実用化に向けては、医師の判断を置き換えるのではなく、臨床記録のレビューを支援する提案型の意思決定支援として機能させるのが有力です。例えば一案として、電子カルテの機能として組み込み、推論根拠を明示しながら誤りの候補を指摘し、医師が適切に検証できる仕組みが考えられます。実装にあたっては、段階的な検証を経て安全性を確認すること、医療従事者のワークフローを妨げない設計が重要となります。

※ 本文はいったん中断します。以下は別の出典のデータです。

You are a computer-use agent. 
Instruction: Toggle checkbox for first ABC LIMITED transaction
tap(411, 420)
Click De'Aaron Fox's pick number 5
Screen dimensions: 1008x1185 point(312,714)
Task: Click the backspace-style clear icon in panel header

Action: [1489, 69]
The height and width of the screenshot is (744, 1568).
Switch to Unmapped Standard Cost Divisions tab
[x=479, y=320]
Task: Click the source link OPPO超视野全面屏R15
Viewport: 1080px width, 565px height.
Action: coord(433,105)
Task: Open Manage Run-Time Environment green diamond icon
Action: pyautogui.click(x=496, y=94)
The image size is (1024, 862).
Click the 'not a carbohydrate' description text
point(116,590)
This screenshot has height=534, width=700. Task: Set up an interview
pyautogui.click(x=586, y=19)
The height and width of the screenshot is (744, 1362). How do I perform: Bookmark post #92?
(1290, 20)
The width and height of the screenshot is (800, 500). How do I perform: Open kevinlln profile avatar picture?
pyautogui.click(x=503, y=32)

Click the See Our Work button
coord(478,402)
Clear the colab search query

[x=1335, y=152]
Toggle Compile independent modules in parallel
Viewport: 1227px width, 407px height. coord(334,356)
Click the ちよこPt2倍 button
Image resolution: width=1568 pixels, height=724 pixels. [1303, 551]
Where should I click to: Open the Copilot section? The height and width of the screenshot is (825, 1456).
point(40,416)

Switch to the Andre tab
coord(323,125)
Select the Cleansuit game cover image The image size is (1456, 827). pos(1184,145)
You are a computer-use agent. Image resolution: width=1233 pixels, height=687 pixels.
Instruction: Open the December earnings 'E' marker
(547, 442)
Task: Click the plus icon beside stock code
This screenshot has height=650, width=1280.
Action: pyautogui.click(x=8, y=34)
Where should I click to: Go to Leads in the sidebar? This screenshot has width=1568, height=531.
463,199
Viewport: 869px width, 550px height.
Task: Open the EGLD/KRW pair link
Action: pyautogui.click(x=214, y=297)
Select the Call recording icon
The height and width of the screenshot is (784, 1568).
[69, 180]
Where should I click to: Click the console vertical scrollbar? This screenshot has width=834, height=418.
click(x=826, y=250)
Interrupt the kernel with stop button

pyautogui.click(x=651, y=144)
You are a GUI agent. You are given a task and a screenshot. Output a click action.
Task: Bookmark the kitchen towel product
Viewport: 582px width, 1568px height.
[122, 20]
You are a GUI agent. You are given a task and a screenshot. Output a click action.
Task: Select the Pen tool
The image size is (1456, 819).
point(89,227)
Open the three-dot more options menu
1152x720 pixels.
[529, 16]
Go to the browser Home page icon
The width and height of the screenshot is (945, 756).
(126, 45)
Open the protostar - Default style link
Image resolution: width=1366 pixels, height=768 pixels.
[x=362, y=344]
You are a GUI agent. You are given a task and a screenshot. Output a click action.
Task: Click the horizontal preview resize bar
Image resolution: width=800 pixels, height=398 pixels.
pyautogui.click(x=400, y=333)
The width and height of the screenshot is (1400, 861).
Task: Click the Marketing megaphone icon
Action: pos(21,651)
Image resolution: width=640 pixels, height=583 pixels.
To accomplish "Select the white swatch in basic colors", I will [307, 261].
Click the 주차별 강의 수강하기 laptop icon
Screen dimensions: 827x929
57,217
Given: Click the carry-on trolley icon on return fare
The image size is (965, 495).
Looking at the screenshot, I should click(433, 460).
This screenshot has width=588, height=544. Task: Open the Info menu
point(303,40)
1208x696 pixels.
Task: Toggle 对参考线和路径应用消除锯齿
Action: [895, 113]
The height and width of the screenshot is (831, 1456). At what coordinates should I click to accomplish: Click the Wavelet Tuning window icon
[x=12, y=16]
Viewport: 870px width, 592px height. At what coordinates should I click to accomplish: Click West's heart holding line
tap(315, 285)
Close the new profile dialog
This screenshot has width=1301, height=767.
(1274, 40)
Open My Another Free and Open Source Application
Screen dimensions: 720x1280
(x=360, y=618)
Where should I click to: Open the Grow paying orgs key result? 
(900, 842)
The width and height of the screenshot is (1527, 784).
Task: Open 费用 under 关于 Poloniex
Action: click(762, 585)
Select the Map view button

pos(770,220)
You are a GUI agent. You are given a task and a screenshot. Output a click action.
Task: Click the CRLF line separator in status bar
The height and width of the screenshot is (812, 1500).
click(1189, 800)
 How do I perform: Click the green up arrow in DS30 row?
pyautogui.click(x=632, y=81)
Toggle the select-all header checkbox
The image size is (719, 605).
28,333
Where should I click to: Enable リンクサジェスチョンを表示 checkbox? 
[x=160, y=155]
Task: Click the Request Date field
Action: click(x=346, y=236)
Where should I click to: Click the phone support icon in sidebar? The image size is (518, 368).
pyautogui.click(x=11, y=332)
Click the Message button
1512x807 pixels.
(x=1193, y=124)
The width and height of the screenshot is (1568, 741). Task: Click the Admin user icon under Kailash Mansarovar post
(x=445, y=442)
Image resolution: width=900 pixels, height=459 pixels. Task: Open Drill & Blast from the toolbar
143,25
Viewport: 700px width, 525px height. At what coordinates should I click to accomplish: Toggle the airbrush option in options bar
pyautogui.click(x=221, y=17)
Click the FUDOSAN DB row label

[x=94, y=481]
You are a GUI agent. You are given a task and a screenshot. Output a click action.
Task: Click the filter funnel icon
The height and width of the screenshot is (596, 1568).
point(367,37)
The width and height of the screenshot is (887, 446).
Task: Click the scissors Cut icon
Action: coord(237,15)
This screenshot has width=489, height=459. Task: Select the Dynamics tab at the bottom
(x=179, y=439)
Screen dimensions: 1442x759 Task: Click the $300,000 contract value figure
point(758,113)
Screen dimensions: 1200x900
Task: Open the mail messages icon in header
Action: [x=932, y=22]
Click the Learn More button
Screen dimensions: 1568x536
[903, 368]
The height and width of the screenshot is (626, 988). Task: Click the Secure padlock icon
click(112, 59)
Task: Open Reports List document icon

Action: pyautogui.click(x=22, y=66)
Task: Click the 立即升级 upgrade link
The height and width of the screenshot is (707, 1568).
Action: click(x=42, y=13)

私は医学生として臨床実習の中で、「情報の小さな行き違い」が治療方針の決定の遅れにつながる場面を何度も目にしてきました。MedRECTは、そうした綻びを静かに、しかし確実に見つけて埋めるための第一歩です。AIが診断を置き換えるのではなく、臨床の当たり前を少しずつ堅牢にし、患者安全の底上げに貢献する。本研究で示した知見を基盤に、そのような未来の実現に向けて、これからも一歩ずつ前進していきたいと考えています。
本研究の限界
本研究にはいくつかの限界があります。第一に、データセットの規模は日本医師国家試験問題の利用可能性により制約されています。直近2年分(2024・2025)の800問中、症例設定を含まない大半の短文知識問題は使用できず、さらに画像問題、計算問題などを除外した結果、287の症例設定を含む問題のみが利用可能と判断されました。第二に、誤りの自動合成アプローチは実際の臨床実践で遭遇する医療過誤や臨床推論の失敗の多様性を完全には表現していない可能性があります。第三に、データセットの構築パイプラインが複数段階で特定モデル(合成にDeepSeek-R1-0528とQwen3-235B-A22B-Thinking-2507、難易度ベースフィルタリングにQwen3-32Bを含む11の検証モデル、品質スクリーニングにGemini 2.5 Pro)に依存しています。これによりベンチマークにモデル特有のバイアスを導入してしまう可能性があります。第四に、3種類の訂正評価のメトリクスはある程度包括的ですが、訂正品質の評価において専門家の臨床判断を完全に代替することはできません。最後に、本研究はテキストベースの臨床記録のみに焦点を当てており、実際の臨床現場において一般的な画像、表、その他の視覚要素を含むマルチモーダルには対応していません。
おわりに
本記事では、日本語と英語の臨床記録における誤り検出・訂正能力を評価する初のベンチマークMedRECTを紹介しました。本研究で得られた知見が、医療過誤や臨床推論の失敗を防ぎ、患者安全に真に貢献する医療AIの実現への第一歩となることを願っています。
最後に、本研究を指導してくださったメンターの岩澤さん、奥山さんに深く感謝いたします。また、計算環境を提供してくださったPFNの計算クラスタチームの皆さまにも御礼申し上げます。